• _What is needed_: Across the entries that follow, count the lines with the string "agent" and reply with that count alone.

(Extracted entries)

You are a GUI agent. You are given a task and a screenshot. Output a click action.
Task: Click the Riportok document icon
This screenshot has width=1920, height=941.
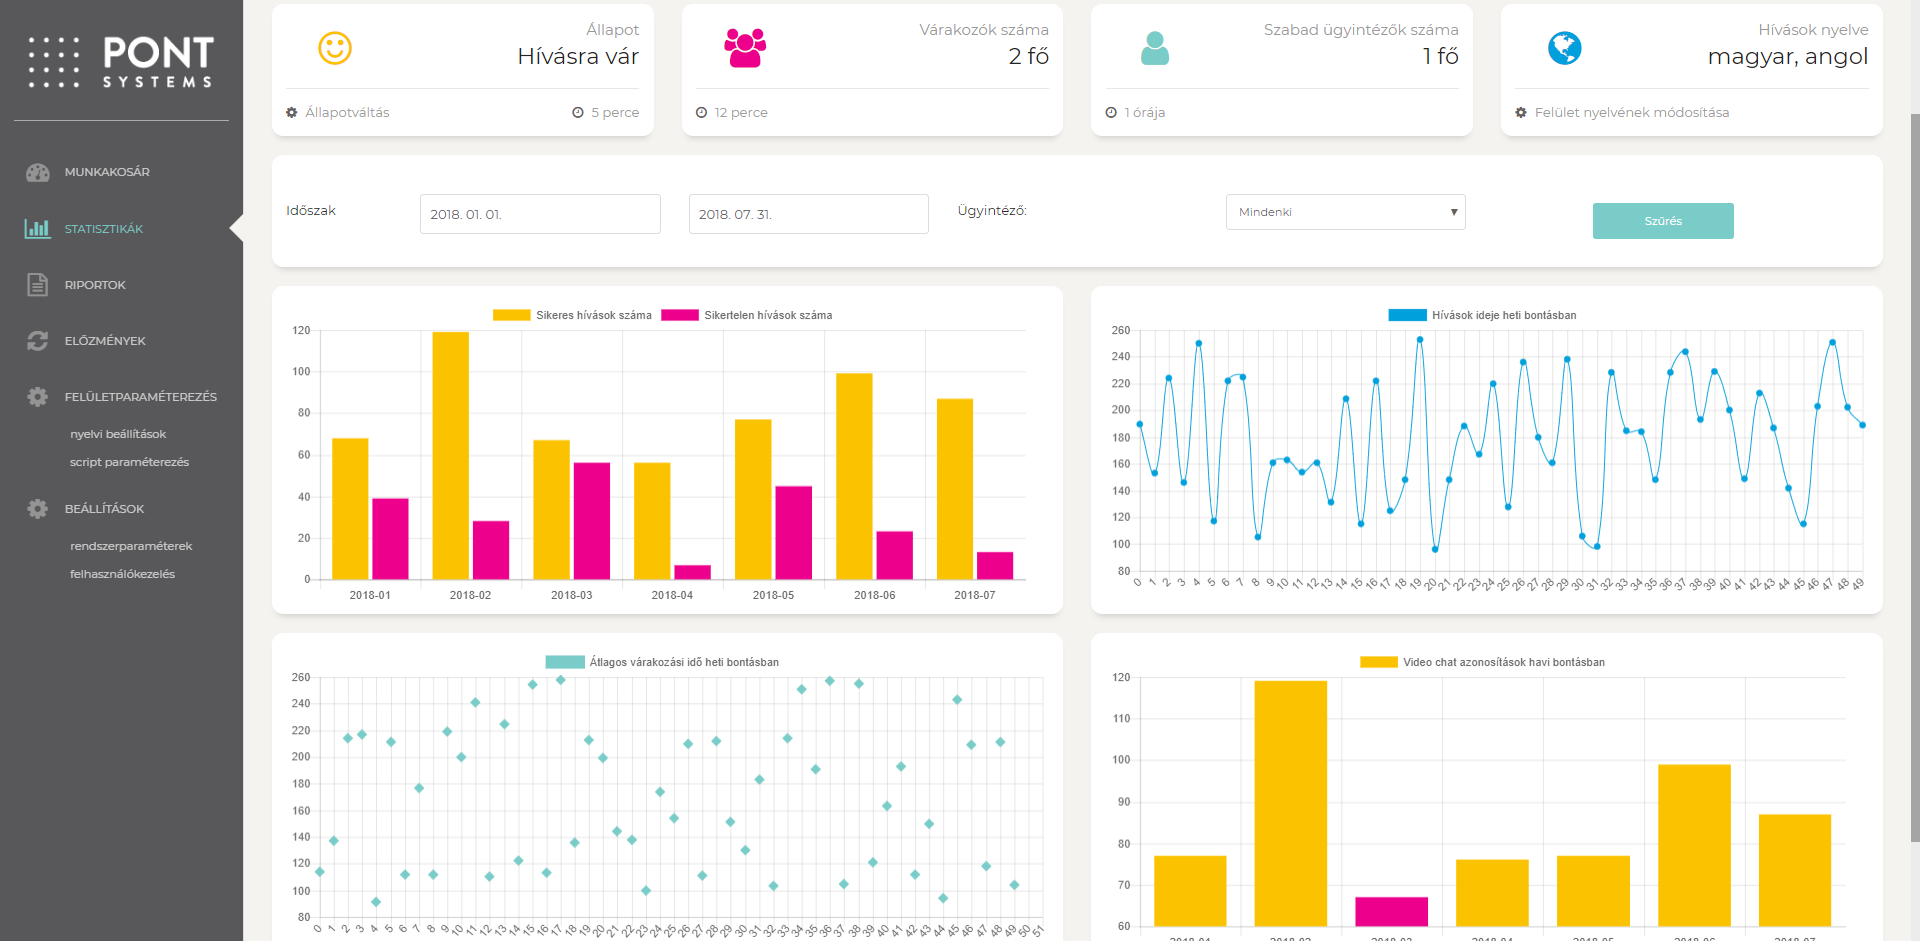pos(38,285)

(End Extracted entries)
(Extracted entries)

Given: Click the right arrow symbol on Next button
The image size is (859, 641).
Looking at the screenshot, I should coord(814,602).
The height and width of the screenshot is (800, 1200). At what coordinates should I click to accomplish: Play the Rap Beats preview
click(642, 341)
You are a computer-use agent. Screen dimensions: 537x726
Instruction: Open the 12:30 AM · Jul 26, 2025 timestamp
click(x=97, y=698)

(End Extracted entries)

• _Exercise response_: 2